Like everything else in science, the real value of our images and summarization methods and results comes when others can use them. Many software tools, including most of the ones mentioned in this Perspective, are provided open source. Generally “open source” means that you are allowed to download, use, and modify the code as you like. Redistribution is generally allowed, but with varying restrictions. One limitation is that if image data are not available, there is no practical way to visualize the results. Without the ability to visualize summarization results together with the image data, it becomes impossible to reuse the results with any confidence. It is also difficult to evaluate the quality of the code. Data and code need to go together.
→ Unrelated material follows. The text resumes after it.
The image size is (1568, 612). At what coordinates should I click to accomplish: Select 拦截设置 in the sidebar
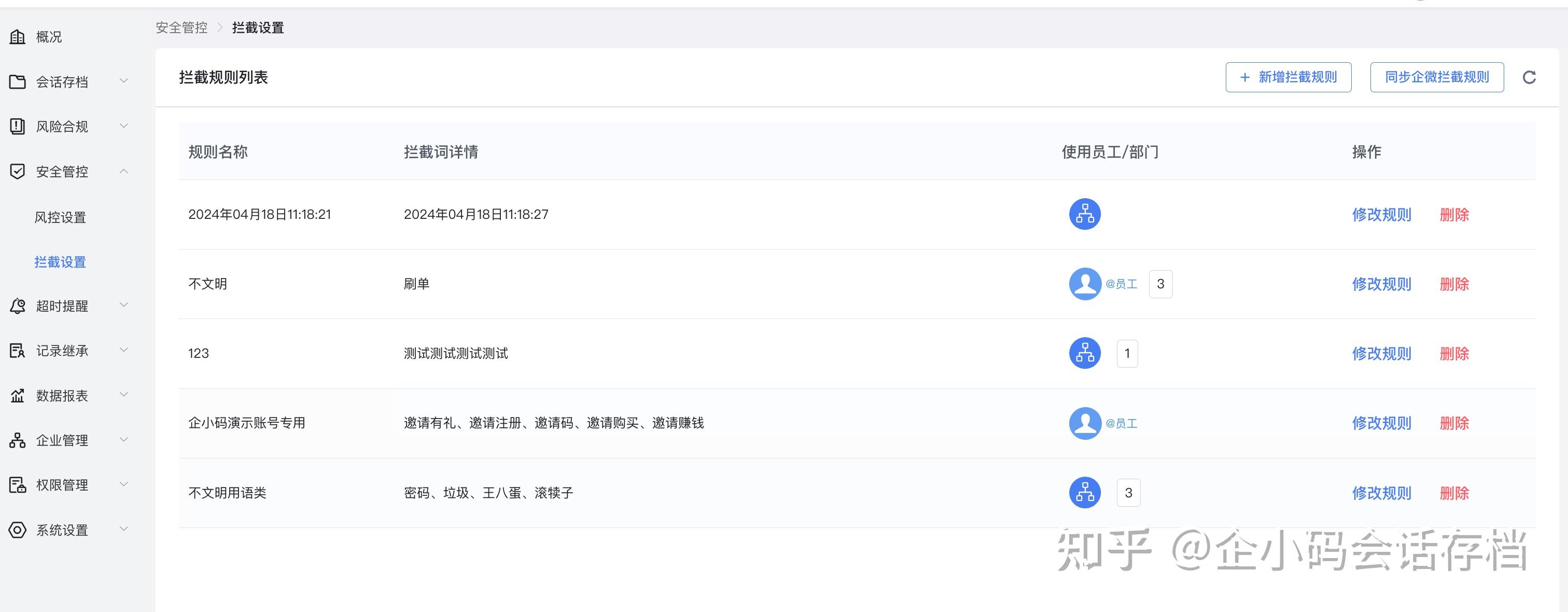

New hardware and software infrastructure designed for viewing and interacting with complex data over the Internet continues to improve. Recently HTML5 and WebGL standards have been developed. These standards provide a widely available framework for high-performance interactive and distributed applications, exactly what we need to make our imaging data and summarization results ubiquitously available. Even for large imaging experiments, an “open data” approach is feasible. For the stem cell image data example described earlier, the 350 GB of image data can be lossy compressed (e.g., JPEG) down to <10 GB. This is a reasonable amount of data to download. Although lossy compression should never be used in segmentation or denoising, it is perfectly acceptable for visualizing and validating the summary. There is no technical hurdle to providing open source code together with all of the image data and the summarization results.

CONCLUSION

The best way to show the importance of the biology, the beauty of the imaging, and the truth of the summarization is to show all of the data together with the summarization results. The size and complexity of our imaging data will continue to grow, incorporating new imaging modalities and additional data types. Collaboration between teams of biologists and engineers will be needed to design experiments and guide the analyses of these rich data. To realize the full potential of our imaging data to provide insight into fundamental questions in biology and medicine, we must enable all of the data to be visualized together with the validated summarization. Extracting meaningful information from biological imaging data will require leveraging the best capabilities of interdisciplinary teams of human domain experts working together with sophisticated computational hardware and software. The success of our methods will be measured by how easy it is to reuse our techniques and build on our results. The future of biological imaging has never looked brighter!